#### RANGKAIAN TUGAS
1. Ketik ulang sebagian teks tentang ketabahan Nabi Ibrahim, mulai dari kata-kata yang memuat "Oleh: Imaamul Muslimin" dan berhenti setelah "(البقرة [٢]: ١٢٤)".
2. Tulis lanjutan teks tentang ketabahan Nabi Ibrahim, dimulai sesudah kalimat terakhir yang tercantum.

Meneladani Ketabahan Nabi Ibrahim Alaihis Salam Dalam Menghadapi Ujian

Meneladani Ketabahan Nabi Ibrahim Alaihis Salam Dalam Menghadapi Ujian

Oleh: Imaamul Muslimin K.H. Yakhsyallah Mansur, M.A.

بِسْمِ اللهِ الرَّحْمَنِ الرَّحِيْمِ

Firman Allah :

وَإِذِ ابْتَلٰىٓ إِبْرٰهِـۧمَ رَبُّهُۥ بِكَلِمٰتٍ فَأَتَمَّهُنَّ  ۖ  قَالَ إِنِّى جَاعِلُكَ لِلنَّاسِ إِمَامًا  ۖ  قَالَ وَمِنْ ذُرِّيَّتِى  ۖ  قَالَ لَا يَنَالُ عَهْدِى الظّٰلِمِينَ (البقرة [٢]: ١٢٤)

#### BAGIAN DATA
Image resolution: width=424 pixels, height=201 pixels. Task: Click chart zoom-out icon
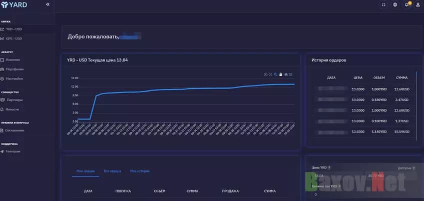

#### JAWABAN TIAP TUGAS
1.
Oleh: Imaamul Muslimin K.H. Yakhsyallah Mansur, M.A.

بِسْمِ اللهِ الرَّحْمَنِ الرَّحِيْمِ

Firman Allah :

وَإِذِ ابْتَلٰىٓ إِبْرٰهِـۧمَ رَبُّهُۥ بِكَلِمٰتٍ فَأَتَمَّهُنَّ  ۖ  قَالَ إِنِّى جَاعِلُكَ لِلنَّاسِ إِمَامًا  ۖ  قَالَ وَمِنْ ذُرِّيَّتِى  ۖ  قَالَ لَا يَنَالُ عَهْدِى الظّٰلِمِينَ (البقرة [٢]: ١٢٤)

2.
“Dan (ingatlah), ketika Ibrahim diuji Tuhannya dengan beberapa kalimat, lalu dia melaksanakannya dengan sempurna. Dia (Allah) berfirman, Sesungguhnya Aku menjadikan engkau sebagai pemimpin bagi seluruh manusia. Dia (Ibrahim) berkata, Dan (juga) dari anak cucuku? Allah berfirman, (Benar, tetapi) janji-Ku tidak berlaku bagi orang-orang zalim.” (Q.S. Al-Baqarah [2]: 124)

Penjelasan

Pada ayat ini Allah  menjelaskan keagungan dan ketinggian Nabi Ibrahim  yang diuji oleh Allah  dengan berbagai cobaan dan dapat beliau lalui dengan gemilang.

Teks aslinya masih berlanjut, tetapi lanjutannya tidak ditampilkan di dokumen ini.